I was just about to turn 13 in a couple of months. We were about to leave Paris, and were staying in an old in-town hotel. The night before, I had caused the entire hotel to be awakened, and the door broken into, because I didn’t awaken to the noise and knocking as my parents returned. I was supposed to let them in. The old place only had one key.
The folks wanted to see the Follies one last time. It was decided that I was old enough to go with them. It was after all art, they said. Have I made clear the subtle decision making compromises and justifications? I was seen with new light as mature and promoted by necessity.
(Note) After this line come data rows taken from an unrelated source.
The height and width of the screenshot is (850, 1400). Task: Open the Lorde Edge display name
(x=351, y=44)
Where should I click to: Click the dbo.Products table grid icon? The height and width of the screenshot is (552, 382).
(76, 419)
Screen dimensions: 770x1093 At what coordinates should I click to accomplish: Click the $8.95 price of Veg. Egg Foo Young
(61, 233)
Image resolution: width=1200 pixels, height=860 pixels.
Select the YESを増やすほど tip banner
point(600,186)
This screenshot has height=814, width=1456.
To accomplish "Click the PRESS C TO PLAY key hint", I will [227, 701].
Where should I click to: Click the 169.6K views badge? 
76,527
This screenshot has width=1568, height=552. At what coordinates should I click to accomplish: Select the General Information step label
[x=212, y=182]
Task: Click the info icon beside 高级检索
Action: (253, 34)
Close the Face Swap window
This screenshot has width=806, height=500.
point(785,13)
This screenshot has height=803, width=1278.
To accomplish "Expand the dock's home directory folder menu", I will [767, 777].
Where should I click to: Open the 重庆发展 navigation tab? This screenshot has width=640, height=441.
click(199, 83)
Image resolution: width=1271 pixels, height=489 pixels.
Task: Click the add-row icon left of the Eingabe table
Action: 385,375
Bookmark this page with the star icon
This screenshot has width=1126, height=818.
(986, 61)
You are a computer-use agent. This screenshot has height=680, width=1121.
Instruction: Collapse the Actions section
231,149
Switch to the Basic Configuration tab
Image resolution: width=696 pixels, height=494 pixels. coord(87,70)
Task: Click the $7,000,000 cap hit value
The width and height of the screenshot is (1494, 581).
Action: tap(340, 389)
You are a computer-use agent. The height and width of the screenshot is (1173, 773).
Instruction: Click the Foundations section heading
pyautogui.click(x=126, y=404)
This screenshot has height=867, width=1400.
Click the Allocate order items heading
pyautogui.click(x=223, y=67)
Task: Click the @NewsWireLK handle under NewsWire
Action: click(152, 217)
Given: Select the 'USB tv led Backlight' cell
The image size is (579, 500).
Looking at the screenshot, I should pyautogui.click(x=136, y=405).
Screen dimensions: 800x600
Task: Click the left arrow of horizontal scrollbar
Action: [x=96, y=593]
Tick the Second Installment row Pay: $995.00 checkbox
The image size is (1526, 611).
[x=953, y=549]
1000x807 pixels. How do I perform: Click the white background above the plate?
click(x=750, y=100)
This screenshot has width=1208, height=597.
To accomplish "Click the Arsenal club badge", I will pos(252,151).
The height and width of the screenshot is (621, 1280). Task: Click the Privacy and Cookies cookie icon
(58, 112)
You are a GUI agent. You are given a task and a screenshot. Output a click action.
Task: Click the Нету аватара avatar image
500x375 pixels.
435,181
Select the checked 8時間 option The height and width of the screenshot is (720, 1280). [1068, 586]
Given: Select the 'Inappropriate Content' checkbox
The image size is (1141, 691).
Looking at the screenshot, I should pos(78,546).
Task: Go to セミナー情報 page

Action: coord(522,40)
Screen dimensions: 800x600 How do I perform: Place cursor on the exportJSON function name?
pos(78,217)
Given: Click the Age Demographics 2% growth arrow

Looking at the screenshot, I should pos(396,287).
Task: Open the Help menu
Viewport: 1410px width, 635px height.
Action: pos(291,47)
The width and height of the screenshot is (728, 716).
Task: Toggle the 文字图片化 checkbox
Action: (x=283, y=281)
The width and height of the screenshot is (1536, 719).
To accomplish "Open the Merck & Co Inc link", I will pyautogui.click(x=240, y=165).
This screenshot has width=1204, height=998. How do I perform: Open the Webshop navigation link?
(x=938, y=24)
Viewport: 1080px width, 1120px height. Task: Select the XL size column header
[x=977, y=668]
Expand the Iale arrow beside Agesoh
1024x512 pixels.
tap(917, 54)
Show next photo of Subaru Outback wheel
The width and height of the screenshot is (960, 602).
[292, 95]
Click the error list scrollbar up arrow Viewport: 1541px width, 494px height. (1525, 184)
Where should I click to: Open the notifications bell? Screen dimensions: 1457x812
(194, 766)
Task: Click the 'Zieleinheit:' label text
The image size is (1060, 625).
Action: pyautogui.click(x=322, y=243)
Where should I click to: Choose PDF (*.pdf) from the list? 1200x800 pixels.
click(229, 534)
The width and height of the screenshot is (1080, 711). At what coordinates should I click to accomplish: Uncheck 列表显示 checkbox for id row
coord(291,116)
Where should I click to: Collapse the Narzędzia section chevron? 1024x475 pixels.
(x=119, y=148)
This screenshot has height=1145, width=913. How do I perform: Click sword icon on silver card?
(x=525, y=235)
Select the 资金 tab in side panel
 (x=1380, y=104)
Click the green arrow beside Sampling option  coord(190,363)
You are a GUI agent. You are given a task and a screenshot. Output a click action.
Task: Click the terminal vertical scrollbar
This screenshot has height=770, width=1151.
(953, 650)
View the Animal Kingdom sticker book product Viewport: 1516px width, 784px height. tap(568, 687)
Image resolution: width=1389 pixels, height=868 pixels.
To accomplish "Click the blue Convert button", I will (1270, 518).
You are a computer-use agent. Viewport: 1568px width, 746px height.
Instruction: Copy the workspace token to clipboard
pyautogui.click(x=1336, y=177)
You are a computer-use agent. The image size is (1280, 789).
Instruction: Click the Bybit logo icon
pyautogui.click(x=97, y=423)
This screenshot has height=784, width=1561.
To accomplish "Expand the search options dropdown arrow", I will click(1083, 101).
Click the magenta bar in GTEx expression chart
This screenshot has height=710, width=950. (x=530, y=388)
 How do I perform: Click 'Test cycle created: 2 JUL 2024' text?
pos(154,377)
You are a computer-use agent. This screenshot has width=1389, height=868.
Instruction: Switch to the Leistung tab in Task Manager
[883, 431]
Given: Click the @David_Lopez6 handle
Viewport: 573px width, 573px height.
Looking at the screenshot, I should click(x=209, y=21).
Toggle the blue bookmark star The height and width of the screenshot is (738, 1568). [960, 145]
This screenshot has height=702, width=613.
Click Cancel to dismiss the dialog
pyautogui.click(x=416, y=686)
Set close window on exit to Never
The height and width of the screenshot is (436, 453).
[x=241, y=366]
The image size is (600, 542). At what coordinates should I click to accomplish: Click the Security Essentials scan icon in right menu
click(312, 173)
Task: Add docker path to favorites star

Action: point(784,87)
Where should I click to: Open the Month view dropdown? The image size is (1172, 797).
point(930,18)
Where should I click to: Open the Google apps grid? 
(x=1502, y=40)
I sat somewhere about fourth row centered, dad wanted to see the art up close. The young budding boy got a kick out of his new unsheltered privilege. “Wait until the guys hear about this,” was cancelled. I had already had to say good-bye to my friends.
I watched my first actual moving nude bodies and of course, the nude ballet. I realized that bodies were fascinating to watch. I pondered why the star wasn’t as Playboy beautiful as the others. When it was a memory, I treated my response as “mature” and “art” and then, I overheard my dad telling a friend that, “Yea, we were close enough to see the pubic hairs,” which was my observation and sentiment. “Oh boy,” did I think that that was a sexy treat, but I kept my cool.
Saturated by old European art for several years prior, I had grown to know how to separate the sex and the humanity and art of the nude body, but there was a continuing confusion of any black and white demarcations. American culture dominated my outlook after that, until I had a shower with my girlfriend at 16. I then discovered a wholesomeness that I was not aware of. It ultimately took the experience of social nudity to come to realistic terms, which was later, during the late 1960’s early 1970’s.